Ed Fries, responsável pelo time que lançou o primeiro Xbox em 2001, está abrindo o jogo sobre os bastidores da entrada da Microsoft no mercado de games. Em entrevista ao podcast The Expansion Pass, ele revelou detalhes sobre as conversas que teve com grandes estúdios japoneses e o papel que o medo de um monopólio da Sony desempenhou na construção do ecossistema Xbox no início dos anos 2000.

Fries visitava o Japão com regularidade para reuniões com Konami, Capcom, Square, Sega e Tecmo. O cenário era delicado: o Xbox era uma plataforma completamente nova de uma empresa de tecnologia sem histórico no mercado de consoles, tentando se estabelecer num setor onde a Sony dominava com folga e onde Sega acabara de fracassar.
Apoio velado e a estratégia da Tecmo

Segundo Fries, algumas empresas japonesas queriam que a Sony tivesse competição, mas não podiam demonstrar esse apoio abertamente. A Square é o exemplo mais citado: as conversas eram sempre difíceis porque o estúdio tinha interesse em ver um concorrente forte à Sony, mas não estava em posição de tornar esse suporte óbvio. Final Fantasy permaneceu fora do Xbox, uma oportunidade perdida que Fries reconhece explicitamente.

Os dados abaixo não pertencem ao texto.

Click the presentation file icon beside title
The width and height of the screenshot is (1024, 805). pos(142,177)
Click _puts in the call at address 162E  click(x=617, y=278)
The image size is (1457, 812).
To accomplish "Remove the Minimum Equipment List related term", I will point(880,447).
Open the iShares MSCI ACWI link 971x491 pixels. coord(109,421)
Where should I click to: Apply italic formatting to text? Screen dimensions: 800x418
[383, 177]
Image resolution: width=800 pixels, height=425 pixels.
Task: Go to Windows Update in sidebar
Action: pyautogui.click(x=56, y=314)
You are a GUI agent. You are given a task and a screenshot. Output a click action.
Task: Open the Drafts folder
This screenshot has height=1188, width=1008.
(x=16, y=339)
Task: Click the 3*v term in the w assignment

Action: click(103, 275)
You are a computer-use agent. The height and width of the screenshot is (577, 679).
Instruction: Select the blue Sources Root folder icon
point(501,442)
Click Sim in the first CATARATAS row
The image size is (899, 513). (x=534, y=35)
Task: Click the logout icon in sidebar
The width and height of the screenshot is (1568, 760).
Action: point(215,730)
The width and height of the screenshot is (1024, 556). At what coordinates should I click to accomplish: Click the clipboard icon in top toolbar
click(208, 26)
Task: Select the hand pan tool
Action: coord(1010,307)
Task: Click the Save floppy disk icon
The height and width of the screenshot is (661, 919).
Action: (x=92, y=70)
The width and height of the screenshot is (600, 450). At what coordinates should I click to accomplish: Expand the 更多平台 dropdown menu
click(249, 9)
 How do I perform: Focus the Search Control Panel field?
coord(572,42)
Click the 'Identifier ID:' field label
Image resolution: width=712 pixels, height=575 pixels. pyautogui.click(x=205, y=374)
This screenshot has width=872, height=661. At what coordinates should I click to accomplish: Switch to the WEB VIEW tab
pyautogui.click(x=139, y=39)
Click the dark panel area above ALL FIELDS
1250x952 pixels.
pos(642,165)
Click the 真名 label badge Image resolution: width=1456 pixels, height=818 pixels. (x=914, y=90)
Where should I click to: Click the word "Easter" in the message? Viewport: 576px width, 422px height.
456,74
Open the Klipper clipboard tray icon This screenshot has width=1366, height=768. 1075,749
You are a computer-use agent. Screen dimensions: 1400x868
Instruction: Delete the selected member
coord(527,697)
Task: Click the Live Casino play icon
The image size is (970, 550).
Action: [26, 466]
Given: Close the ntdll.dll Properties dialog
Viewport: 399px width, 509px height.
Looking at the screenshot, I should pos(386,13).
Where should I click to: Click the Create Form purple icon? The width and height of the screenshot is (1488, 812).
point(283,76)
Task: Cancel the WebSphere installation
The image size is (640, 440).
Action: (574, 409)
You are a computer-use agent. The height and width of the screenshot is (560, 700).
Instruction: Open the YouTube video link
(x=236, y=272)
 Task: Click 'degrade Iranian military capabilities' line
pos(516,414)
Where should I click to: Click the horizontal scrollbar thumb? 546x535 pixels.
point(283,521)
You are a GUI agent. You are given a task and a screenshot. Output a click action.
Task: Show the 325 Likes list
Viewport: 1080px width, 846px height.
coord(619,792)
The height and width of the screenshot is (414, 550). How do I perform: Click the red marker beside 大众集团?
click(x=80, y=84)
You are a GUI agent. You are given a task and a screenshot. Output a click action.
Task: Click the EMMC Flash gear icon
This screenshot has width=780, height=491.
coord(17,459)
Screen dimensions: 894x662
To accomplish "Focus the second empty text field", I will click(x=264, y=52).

A Tecmo adotou uma abordagem diferente. Trazer Dead or Alive para o Xbox foi, segundo Fries, uma forma de “cutucar” a Sony, um sinal de que o estúdio queria que a gigante japonesa tivesse concorrentes reais. A lógica era simples: monopólios fazem o que querem, e ninguém na indústria tinha interesse em ver a Sony nessa posição.
O contexto histórico dá peso à revelação. Em 2001, o mercado de consoles havia acabado de perder a Sega, e plataformas como o 3DO e o Philips CDi ainda eram memórias recentes de fracassos retumbantes. Não era nada óbvio que a Microsoft conseguiria se estabelecer no setor.
Mais de duas décadas depois, o Xbox ocupa um lugar completamente diferente na indústria, com jogos publicados pela Microsoft chegando ao hardware da Sony. O que começou como uma batalha por sobrevivência no mercado japonês se transformou em uma coexistência que ninguém teria previsto em 2001.